三菱重工相模原ダイナボアーズのハニテリ・ヴァイレアは、自身の内面をそう明かす。

そのアドバイスの背景には、勝負どころの濃密な経験がある。第4節の東芝ブレイブルーパス東京戦ではブラッド・ウェバー、第5節の静岡ブルーレヴズ戦ではアムと連係を組んだ。時にコネクションが途切れる場面もあったが、彼らの立ち居振る舞いがヴァイレアを成長させた。

「彼らは(ミスをしても)そんなに怒ることはありません。失敗は気にせず、そこで悩み続けるのは時間の無駄だと考えて、すぐに切り替えて次に行く。その姿勢は僕も意識するようにしています」

その学びは、第6節のリコーブラックラムズ東京戦で結実する。ヴァイレアは前半だけで二つのトライを奪取。特に二つ目は、内側のスペースを突く巧妙な判断が光った。「外側にもスペースがあったのですが、相手が外側にディフェンスをずらしてくると判断し、縦に行きました」。

ヴァイレアは、トンガのトゥポウカレッジから、従兄のハラトア・ヴァイレア(クボタスピアーズ船橋・東京ベイ)の勧めもあって青森山田高校へ。リサラ・フィナウ(埼玉パナソニックワイルドナイツ)らとともに花園出場を果たした。

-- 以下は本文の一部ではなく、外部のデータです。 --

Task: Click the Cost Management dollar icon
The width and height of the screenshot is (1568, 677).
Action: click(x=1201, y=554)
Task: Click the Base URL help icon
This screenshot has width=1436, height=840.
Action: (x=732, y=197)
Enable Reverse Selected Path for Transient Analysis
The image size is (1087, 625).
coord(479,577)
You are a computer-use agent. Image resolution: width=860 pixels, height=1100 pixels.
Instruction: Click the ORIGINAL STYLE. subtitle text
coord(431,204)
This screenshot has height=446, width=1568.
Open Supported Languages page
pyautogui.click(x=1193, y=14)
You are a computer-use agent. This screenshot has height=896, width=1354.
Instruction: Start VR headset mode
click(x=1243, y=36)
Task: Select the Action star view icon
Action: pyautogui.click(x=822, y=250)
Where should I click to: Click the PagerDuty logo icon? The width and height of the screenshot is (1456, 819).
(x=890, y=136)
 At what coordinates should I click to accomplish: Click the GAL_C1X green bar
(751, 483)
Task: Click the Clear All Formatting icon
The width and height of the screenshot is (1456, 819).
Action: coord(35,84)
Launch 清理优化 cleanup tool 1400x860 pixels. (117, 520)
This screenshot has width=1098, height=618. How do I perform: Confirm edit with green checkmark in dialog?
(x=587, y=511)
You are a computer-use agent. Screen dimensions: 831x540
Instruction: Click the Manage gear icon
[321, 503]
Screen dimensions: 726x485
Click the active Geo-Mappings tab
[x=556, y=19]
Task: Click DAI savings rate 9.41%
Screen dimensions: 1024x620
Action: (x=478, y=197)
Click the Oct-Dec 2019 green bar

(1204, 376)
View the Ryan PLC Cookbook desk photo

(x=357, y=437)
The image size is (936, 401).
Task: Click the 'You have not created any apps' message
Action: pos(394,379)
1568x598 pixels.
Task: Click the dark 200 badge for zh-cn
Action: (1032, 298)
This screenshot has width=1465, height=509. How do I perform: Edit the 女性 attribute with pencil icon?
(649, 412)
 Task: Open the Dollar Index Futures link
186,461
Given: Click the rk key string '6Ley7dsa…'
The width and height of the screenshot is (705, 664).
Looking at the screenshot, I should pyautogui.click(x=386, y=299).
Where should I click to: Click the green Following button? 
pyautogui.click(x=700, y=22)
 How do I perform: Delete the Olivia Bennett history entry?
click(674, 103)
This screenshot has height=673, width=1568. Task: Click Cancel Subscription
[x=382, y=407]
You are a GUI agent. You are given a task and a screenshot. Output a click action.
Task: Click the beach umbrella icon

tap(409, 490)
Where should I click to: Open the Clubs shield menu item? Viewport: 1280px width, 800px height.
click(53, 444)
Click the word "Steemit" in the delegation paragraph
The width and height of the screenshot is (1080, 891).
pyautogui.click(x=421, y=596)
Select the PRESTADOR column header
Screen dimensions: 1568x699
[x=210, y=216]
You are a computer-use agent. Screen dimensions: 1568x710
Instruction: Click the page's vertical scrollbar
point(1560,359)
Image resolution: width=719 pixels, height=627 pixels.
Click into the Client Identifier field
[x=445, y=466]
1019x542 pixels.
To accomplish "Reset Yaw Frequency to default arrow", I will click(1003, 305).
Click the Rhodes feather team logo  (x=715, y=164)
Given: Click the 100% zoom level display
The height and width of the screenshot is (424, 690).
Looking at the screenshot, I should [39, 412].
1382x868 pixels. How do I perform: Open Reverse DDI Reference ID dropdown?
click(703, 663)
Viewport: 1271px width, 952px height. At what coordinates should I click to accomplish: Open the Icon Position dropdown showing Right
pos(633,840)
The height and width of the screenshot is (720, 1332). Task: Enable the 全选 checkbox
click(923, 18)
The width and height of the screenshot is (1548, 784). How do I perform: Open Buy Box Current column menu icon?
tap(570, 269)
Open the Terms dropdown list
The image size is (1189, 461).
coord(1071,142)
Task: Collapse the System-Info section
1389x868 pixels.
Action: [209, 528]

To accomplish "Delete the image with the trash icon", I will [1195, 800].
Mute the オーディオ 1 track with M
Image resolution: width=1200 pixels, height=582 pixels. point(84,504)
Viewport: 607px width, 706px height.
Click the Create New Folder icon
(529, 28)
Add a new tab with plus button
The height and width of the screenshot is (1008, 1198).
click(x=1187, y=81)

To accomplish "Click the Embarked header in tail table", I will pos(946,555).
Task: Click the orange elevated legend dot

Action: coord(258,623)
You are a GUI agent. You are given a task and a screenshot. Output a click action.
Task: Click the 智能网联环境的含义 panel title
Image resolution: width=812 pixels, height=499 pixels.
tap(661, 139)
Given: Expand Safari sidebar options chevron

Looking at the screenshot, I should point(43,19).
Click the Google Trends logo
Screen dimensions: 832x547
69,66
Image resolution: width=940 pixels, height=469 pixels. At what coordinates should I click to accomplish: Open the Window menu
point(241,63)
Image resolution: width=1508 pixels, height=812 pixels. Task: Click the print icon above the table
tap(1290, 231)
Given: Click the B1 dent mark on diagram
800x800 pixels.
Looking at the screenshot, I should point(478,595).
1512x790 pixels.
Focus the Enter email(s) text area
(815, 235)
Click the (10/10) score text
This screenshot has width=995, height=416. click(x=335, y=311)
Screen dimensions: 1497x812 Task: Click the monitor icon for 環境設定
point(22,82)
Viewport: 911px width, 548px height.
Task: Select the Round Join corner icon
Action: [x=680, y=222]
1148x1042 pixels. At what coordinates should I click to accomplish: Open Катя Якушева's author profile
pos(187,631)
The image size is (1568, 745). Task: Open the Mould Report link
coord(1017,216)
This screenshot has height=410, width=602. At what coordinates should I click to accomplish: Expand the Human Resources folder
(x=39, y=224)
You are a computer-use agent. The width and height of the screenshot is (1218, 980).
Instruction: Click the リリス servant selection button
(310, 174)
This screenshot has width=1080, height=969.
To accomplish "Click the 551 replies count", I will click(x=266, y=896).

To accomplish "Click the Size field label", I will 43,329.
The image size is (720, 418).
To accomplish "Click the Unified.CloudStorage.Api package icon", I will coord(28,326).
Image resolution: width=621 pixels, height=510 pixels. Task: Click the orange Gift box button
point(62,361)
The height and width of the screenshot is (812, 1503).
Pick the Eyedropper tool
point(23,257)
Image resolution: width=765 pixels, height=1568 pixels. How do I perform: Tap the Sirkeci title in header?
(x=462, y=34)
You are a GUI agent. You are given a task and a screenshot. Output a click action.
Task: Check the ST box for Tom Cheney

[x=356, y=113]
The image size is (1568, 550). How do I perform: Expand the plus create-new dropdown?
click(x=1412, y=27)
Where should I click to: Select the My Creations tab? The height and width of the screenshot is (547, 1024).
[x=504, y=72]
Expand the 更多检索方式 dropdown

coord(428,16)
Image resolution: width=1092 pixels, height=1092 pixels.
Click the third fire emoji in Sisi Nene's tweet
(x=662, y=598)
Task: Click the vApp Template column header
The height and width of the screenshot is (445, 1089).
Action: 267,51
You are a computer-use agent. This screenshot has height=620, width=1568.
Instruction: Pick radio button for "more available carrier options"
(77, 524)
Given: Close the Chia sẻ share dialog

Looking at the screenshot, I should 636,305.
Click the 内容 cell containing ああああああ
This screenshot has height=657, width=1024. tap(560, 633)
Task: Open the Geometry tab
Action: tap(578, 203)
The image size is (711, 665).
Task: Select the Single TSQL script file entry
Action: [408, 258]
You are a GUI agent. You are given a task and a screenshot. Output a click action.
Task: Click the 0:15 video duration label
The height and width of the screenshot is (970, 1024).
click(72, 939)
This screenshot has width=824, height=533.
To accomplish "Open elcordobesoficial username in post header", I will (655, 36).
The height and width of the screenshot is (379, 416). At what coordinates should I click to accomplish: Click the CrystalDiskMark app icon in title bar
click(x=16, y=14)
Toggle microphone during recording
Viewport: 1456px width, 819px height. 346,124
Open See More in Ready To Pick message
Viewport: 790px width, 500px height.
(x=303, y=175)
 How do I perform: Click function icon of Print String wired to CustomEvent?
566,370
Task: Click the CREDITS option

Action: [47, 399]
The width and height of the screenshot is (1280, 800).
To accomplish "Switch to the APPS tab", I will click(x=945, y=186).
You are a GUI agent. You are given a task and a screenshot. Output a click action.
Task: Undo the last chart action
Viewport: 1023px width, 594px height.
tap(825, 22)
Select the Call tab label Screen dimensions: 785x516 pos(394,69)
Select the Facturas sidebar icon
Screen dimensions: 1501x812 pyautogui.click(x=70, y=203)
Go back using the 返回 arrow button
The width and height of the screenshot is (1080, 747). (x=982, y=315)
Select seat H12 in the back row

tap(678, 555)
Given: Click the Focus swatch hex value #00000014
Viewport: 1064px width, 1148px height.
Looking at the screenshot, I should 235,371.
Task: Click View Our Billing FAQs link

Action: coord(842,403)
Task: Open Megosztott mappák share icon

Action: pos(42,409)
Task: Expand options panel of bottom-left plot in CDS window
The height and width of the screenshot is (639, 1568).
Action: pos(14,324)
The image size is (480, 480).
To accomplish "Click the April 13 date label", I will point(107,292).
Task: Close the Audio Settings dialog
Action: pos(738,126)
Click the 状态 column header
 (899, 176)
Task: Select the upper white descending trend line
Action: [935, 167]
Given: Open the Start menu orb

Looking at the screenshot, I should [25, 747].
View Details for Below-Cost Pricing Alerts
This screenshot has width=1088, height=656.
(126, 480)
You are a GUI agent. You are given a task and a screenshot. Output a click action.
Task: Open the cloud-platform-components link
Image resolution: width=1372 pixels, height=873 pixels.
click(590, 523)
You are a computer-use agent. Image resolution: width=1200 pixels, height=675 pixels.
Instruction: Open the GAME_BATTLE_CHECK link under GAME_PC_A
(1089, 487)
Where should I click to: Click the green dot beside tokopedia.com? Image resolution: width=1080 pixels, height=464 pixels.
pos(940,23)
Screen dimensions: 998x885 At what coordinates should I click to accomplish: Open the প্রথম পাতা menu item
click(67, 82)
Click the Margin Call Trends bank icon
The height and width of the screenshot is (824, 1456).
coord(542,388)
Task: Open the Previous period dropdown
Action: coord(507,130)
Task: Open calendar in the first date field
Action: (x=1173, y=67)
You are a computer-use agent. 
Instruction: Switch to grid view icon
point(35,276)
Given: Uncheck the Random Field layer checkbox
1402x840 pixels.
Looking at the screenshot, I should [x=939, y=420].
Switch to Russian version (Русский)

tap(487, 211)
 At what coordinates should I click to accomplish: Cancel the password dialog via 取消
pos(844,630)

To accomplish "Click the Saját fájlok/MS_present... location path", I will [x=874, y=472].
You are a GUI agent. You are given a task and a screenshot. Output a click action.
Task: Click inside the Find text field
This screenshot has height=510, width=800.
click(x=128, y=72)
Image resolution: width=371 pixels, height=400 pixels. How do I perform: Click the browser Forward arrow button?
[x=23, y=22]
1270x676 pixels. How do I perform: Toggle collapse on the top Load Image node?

「僕たちが青森山田高校の最初の留学生でした。ラグビー部の寮がなかったので、サッカー部のAチームと同じ寮で生活しました。良い経験だったと思います」

当時のサッカー部の指揮官は、現在、FC町田ゼルビアで監督を務める黒田剛氏だ。

「黒田監督とも普通に話していました。サッカー部も練習が厳しいですし、規律もしっかりしていました。一緒に掃除をしたり、部員と話したりする中で日本語が上達しました」

親しいJリーグ選手の名前が次々と挙がるのも、この環境があったからこそだ。

昨季のアーリーエントリーを経て、今季は開幕から主軸を担う。「昨季はどこか焦ってしまい、冷静な判断ができないこともありました。今季からはそこを学んで、プレッシャーを感じる場面でも冷静に良い判断ができるように。その点は少し成長できていると思います」。チームは苦境にあるが、前を向いている。

「負けが続いていますが、自分たちが求めている状態には近付いています。良いプレーを一つすれば、次ももう1回、その次ももう1回良いプレーができると、自分に勢いを付けていけるようになりました」

若き精鋭が、猪軍団の突破口を力強く拓いていく。